I have added gene name and Entrez ID in my DESeq2 result. The commands I have used are:
res$hgnc_symbol <- convertIDs(gsub("\\..*","", row.names(res)), "ENSEMBL", "SYMBOL", org.Hs.eg.db) res$entrezgene <- convertIDs(gsub("\\..*","", row.names(res)), "ENSEMBL", "ENTREZID", org.Hs.eg.db) resOrdered <- res[order(res$pvalue),]
After, checking the object resOrdered:
I am getting like this:
gene_id stat pvalue padj <numeric> <numeric> <numeric> ENSG00000280228.1 -5.9096792673878 3.42774467723773e-09 1.53944643600176e-05 ENSG00000225555.1 -5.88657749721615 3.94274922781857e-09 1.53944643600176e-05 ENSG00000234616.7 -5.77542188212913 7.67605073778235e-09 1.99807600704475e-05 ENSG00000058866.13 -4.88480635581578 1.03530552769589e-06 0.00163524543935493 ENSG00000180152.3 -4.8645382294294 1.14724332367248e-06 0.00163524543935493 ENSG00000244968.5 -4.84652440600431 1.25643137868224e-06 0.00163524543935493 hgnc_symbol entrezgene <character> <character> ENSG00000280228.1 NA NA ENSG00000225555.1 NA NA ENSG00000234616.7 JRK 8629 ENSG00000058866.13 DGKG 1608 ENSG00000180152.3 NA NA ENSG00000244968.5 LIFR-AS1 100506495
Here, I am not getting some gene names and Entrez ID and it is showing NA.
I have aligned my data to GRCh38 (took GTF from same assembly) with STAR and count file were created using htseq-count.
What could be the reason of these. Please put your valuable suggestion how I should go forward with this?
Did you check your GTF file? Instead of using
gene_idas identifier, you need to use
gene_nameto get the desired output (gene names) when you do the counting. No mapping would be needed in that case.
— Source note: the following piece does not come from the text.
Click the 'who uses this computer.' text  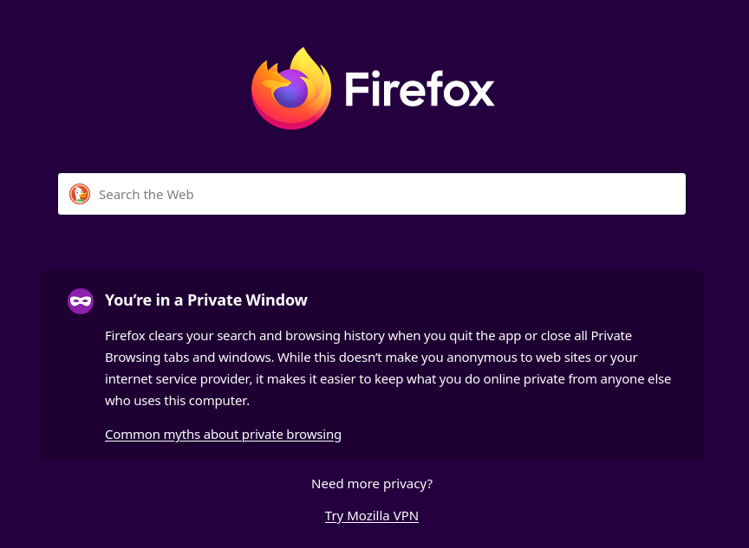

See an example line of annotation below.
gene_id "ENSG00000223972.5" = gene_name "DDX11L1"
gene_id "ENSG00000280228.1"= gene_name "AC079753.1"
Thank you so much. If I'm not wrong then org.Hs.eg.db package has no record for these IDs. The gene name exist in the GTF files when I checked it manually. Yes that's a great idea. I should Use gene_name instead of id while counting with htseq.